Last year, when I was living in Arizona, that state voted to increase sales tax allegedly to maintain schooling in the state. America, it doesn't matter how much money you throw at something if the people who are supposed to deliver the service don't know enough to do the job. It also doesn't matter how much money you throw at something if the people who know how to do the job are not allowed to put red marks on their students' papers because of some policy set by the same political class who are responsible for taking your money to fund this so-called educational system.

Shame on all politicians who just continue to throw money at a system that has seen standards decline even as funding has increased. Shame on the same politicians who implement policies that prevent the good teachers from giving their students the benefit of their knowledge -- and that prevent such people from wanting to work in the system in the first place.

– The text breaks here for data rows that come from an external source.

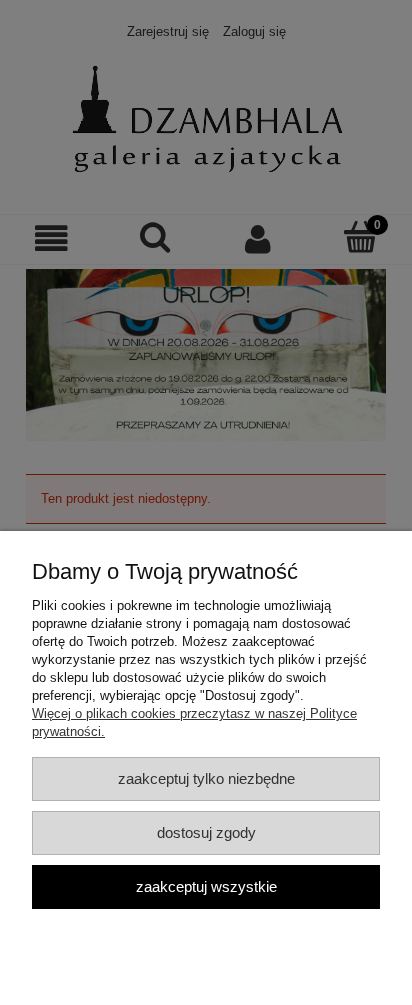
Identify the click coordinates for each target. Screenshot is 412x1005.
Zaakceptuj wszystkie (206, 886)
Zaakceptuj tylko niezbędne (206, 778)
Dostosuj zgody (206, 832)
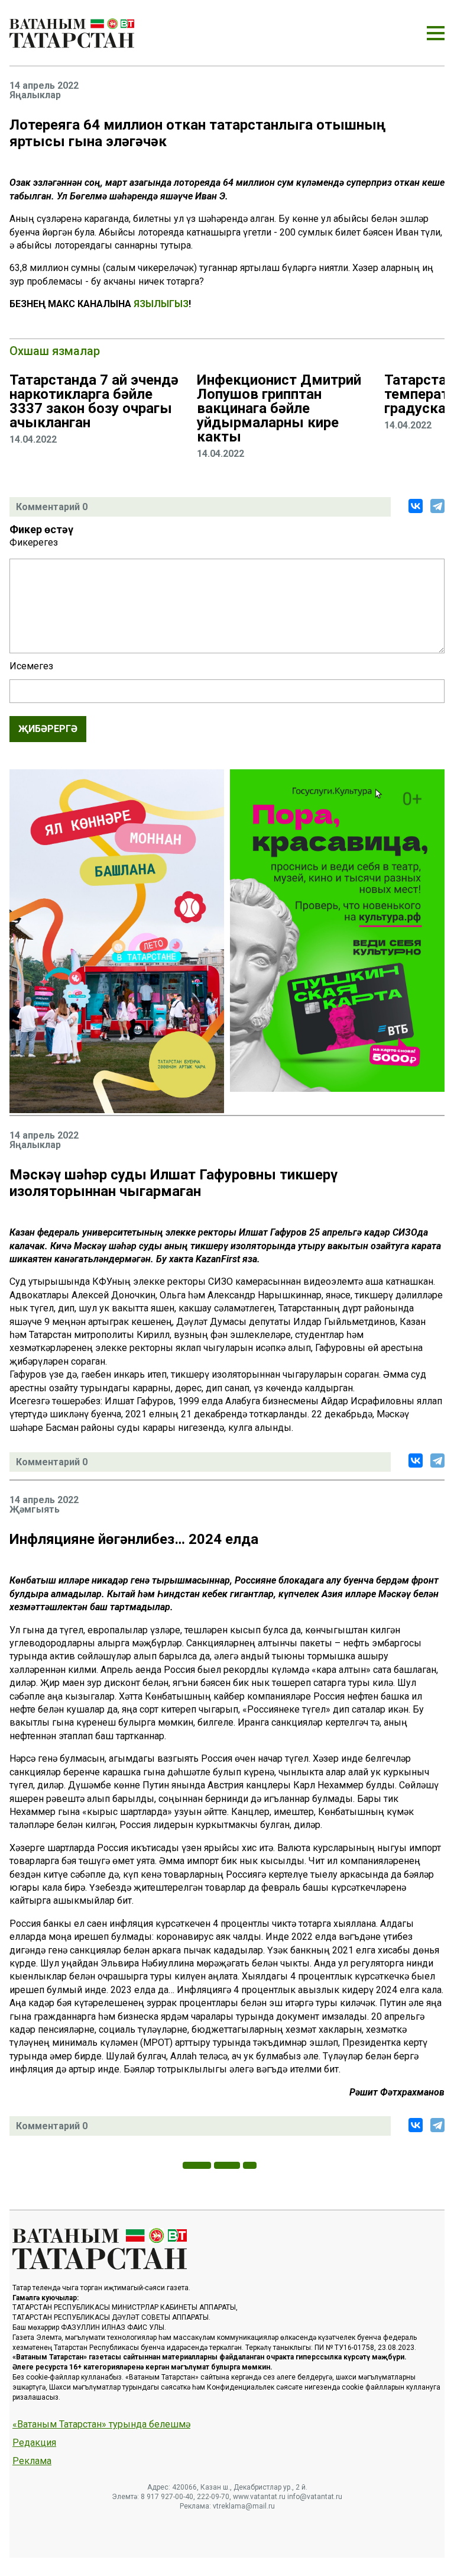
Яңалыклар (35, 95)
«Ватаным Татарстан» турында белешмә (101, 2424)
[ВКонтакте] (415, 506)
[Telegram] (437, 506)
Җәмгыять (34, 1509)
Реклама (31, 2461)
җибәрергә (47, 728)
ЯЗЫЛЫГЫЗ (161, 303)
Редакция (34, 2443)
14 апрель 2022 (44, 86)
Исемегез (31, 666)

Shame on all parents who pay huge fees to universities and then don't demand the most basic standards from those who receive their money. Shame on all teachers who don't care enough about this problem to do anything about it, and tell themselves that it's OK because they're following whatever rules they're told to follow. Shame, too, on any union officer who is more interested in protecting the pensions of their members than in ensuring that their members have the ability and permission to deliver the education their young charges have a right to expect.

As ever, we get what we deserve. But our children do not: they are the ones who will have to compete with ever increasing numbers of increasingly well-educated young people from developing countries all over the world.

Whatever the reason, and whoever should be blamed, America needs to come together to address its taught ignorance. If our debt doesn't finish us, our education system certainly will.

America has already bred its lost generation, and given them 3.9 GPAs. What are we going to do about it?


(Note; a reader will occasionally find errors in English in Watching America articles -- despite the various systems we have in place to ensure they never occur. We apologize for them. The difference between us and Fry's, and it seems, the American education system, is three-fold: 1) We care about errors; 2) we fix errors when they are pointed out to us and 3) WA has neither profits nor funding, so while we strive for quality, we are limited by resources and the time kindly donated by our wonderful volunteers. Nevertheless, the standards we set for our editorial team seem in some respects to be higher than those set for masters' degrees at many institutions.)